The news in the RNS this week has been expected for months, so was not a surprise to the market. I was not surprised at all to see it fall back after the initial rise.
IMO the best thing they could do to improve investor appetite is to stop collaborating with the Sunday Roast clowns and get some proper PR and do some proper interviews with respected financial market commentators. And concentrate on running the business rather than doing interviews with the two amateurs. It's clear all has NOT gone to plan in the past few months. Buying a knackered HWM was not a clever move either, despite attempts to dress it up.
The other big thing is that it's not clear what reserves they actually have. Huge acerage for sure, but only a relatively small area is permitted at present so there's no guarantee they can mine all of it at present.
And met coal price softened, and possibly a nasty recession on the way which will push prices way down.
As usual, a combination of things.
Won't be making 700 grand a day at todays prices. Have you seen what's happened to the gas price this week?
Why would PW be worried? He made his millions when he flipped all those 7p warrants at 280p or whatever last year. He's played a perfect game from that POV and now just needs to find a way to quietly exit stage left whilst no ones looking.

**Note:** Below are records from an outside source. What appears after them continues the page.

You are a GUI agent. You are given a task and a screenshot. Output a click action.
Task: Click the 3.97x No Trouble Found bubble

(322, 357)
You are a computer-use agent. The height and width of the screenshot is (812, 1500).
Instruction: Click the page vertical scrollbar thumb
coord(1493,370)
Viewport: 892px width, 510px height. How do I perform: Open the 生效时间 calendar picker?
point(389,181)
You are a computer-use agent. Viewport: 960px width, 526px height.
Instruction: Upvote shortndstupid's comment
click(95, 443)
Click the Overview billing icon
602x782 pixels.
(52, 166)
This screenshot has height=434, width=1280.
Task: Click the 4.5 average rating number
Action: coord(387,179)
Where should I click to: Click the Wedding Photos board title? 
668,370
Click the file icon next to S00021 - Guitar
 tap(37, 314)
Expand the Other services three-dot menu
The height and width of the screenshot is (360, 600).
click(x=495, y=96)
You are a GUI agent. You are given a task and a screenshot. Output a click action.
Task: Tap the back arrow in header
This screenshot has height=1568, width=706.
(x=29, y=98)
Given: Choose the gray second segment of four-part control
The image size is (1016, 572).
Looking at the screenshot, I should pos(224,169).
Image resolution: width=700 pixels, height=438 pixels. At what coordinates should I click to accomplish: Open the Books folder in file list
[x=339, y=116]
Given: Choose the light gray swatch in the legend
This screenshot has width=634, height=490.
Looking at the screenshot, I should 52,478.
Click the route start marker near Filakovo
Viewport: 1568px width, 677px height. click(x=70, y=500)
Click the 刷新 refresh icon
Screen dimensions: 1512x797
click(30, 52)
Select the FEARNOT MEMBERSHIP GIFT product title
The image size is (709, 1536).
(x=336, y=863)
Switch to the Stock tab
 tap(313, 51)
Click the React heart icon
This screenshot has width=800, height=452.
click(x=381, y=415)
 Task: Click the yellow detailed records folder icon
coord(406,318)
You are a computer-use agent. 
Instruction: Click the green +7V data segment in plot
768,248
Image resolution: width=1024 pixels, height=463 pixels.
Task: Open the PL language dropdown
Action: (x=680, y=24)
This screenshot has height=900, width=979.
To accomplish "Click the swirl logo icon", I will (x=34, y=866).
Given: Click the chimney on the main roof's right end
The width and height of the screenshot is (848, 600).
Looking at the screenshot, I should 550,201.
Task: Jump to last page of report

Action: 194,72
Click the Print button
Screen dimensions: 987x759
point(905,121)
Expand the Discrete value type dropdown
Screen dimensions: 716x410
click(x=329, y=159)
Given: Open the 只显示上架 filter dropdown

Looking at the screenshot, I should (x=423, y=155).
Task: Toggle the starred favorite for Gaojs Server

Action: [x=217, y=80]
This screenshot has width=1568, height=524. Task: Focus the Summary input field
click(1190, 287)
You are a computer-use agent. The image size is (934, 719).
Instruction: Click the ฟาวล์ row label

Perhaps no video this month is the first stage of that?
Those podcasts are awful and the two "presenters" are clueless clowns. I don't know why AW keeps entertaining them, each new podcast just seems to introduce more doubt/questions.
Looks like the employee had 940,000 options, excercisable at 5p. He's sold some of the options at 18.5p to raise £37,000 and has spent that £37,000 excercising his remaining options at 5p. The person that bought 50,000 of the options has also converted his at 5p. The director who bought 150,000 options has not converted them yet.
So the company has amended the terms of the options granted to the US employee to allow him to transfer/sell some of them to others.
Essentially, he's bought 740,000 shares in the company without having to spend any money. Perhaps he didn't have spare cash to convert his options, and had to sell some options to raise cash to convert.
I guess spooked at the forward guidance not giving much clarity/confidence. Also the remaining debt is likely to get significantly more expensive to service if it isn't at a fixed interest rate.